Morosité, interrogation sur mes défaillances (heure de rendez-vous avancée par erreur de ma part), météo sinistre, ras-le-bol général, inflammation naissante à l oeil droit, tout cela a "disparu" comme par enchantement par la grâce de mes cours...

En début d'après-midi, chez mon élève de Bagneux à quelques encablures de la résidence pour personnes très âgées où loge ma mère (!).
Élève peu bavarde, ce qui est curieux pour une littéraire et dont je sentais confusément chez elle une "pression", ce qui a fait que j accélérais, croyant à une demande muette de sa part. En fin de séance, la mère devait me parler, cette femme française convertie (au fait, il serait intéressant de faire cette statistique: combien de français convertis à l Islam en France?) cette fois vêtue de noir de la tête aux pieds (ce noir de la mort pour notre culture, de moins en moins il est vrai, puisque TOUT change et ce noir du chiisme, bien loin de l Islam "tranquille" de ma Tunisie natale sunnite et encore plus, d une certain Islam hédoniste de la vieille Perse). Entretien il est vrai détendu avec de la part d cette femme de l ironie marquée de bienveillance à mon endroit (lui plairais-je?).
J avoue que ce déplacement en banlieue ne m agrée pas particulièrement mais çà m occupe et je découvre des milieux de l intérieur; ainsi je suis frappé par la sociabilité des familles musulmanes; il y a toujours des invités chez elles; çà nous change de l hyperindividualisme à la française).

Ensuite cours chez un élève de milieu bourgeois catholique ouvert, fréquentant le prestigieux Lycée Buffon. Elève ici encore passif qui attend ma parole comme le nouvel Evangile, c est le cas de le dire. Comme à l habitude j improvise; je trouve cette pratique plus vivante et plus "risquée" (un peu d aventure dans un monde de plus en plus balisé et terne).
Surprise pour moi: m attendait un texte:une des Lettres philosophiques ou anglaises de Voltaire, que je n aime pas beaucoup par sa personnalité mais qui incarne bien des composantes de l esprit français; le goût du persiflage, la causticité, la vivacité...
Cette 3me lettre, assez brève, portait sur l aventure de George Fox, le "jeune " fondateur du mouvement quelque peu "revivalist" des Quakers.

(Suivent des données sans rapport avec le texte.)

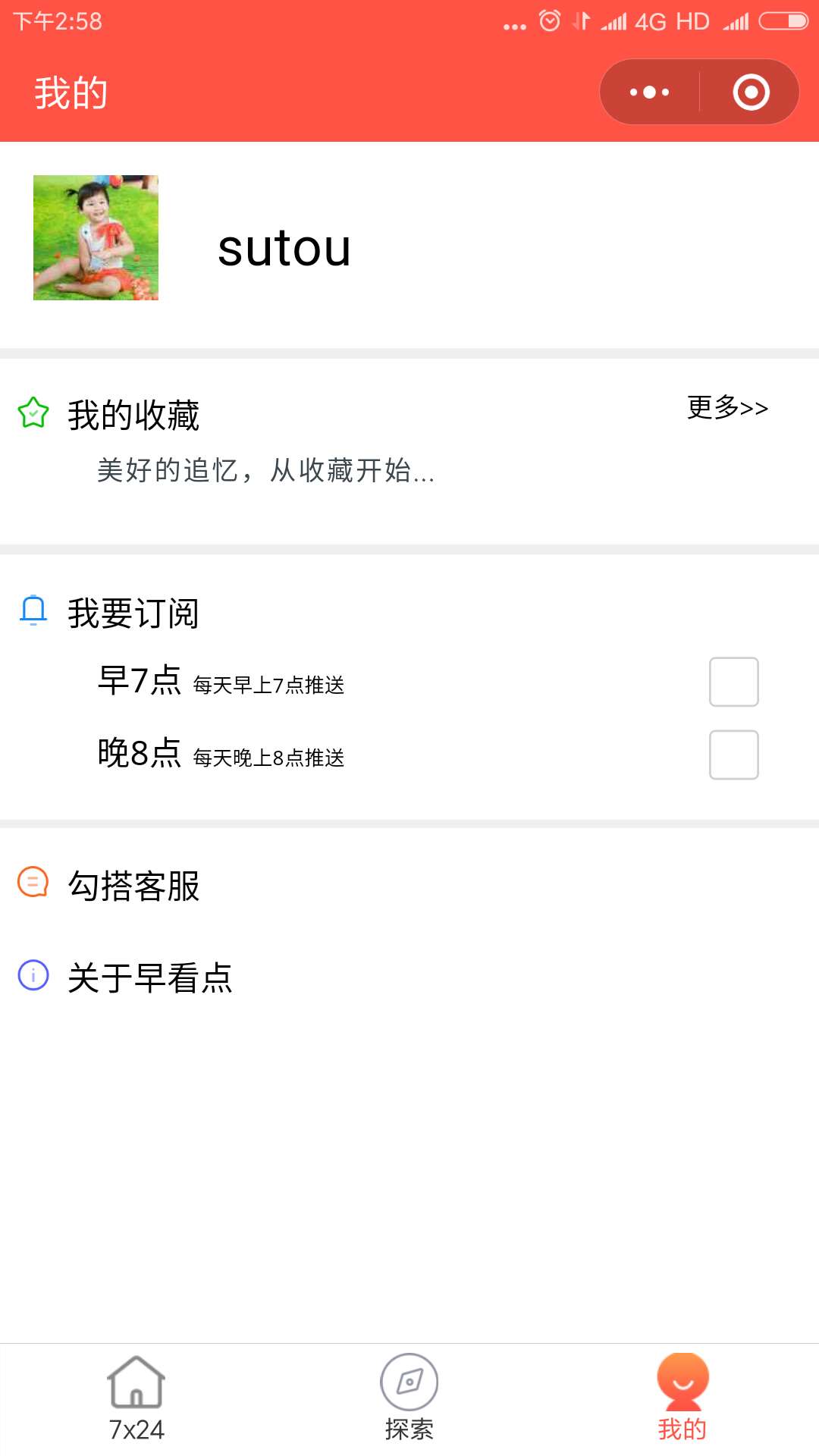Image resolution: width=819 pixels, height=1456 pixels.
Task: Open the 我的收藏 section title
Action: (x=133, y=416)
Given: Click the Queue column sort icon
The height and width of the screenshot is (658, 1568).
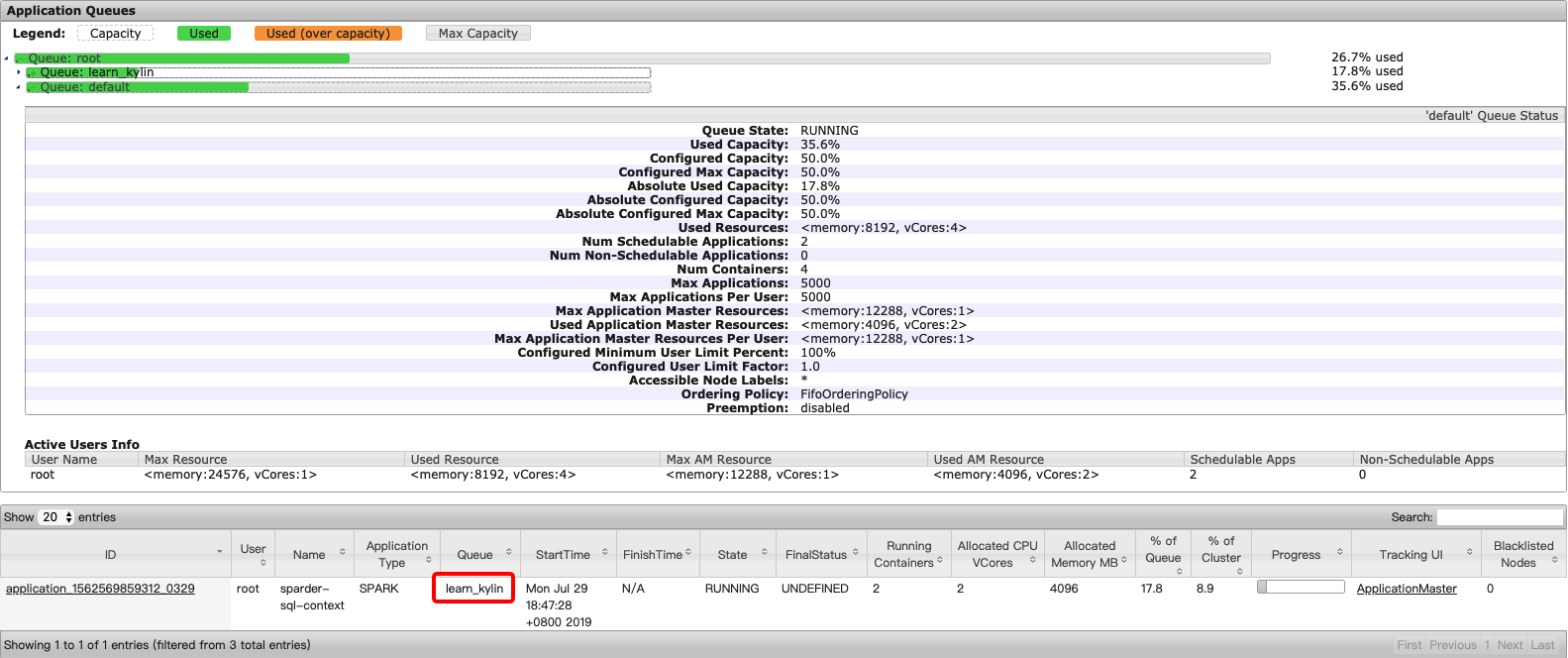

Ce texte d une grande densité sémantique est du meilleur Voltaire. On y retrouve l allant de "Candide", la finesse de l analyse, à travers la figure du prédicateur qui souhaitait revenir aux premiers temps du christianisme; Fox nous est présenté comme un rebelle bafouant avec courage les usages et les formalismes de la société de son temps.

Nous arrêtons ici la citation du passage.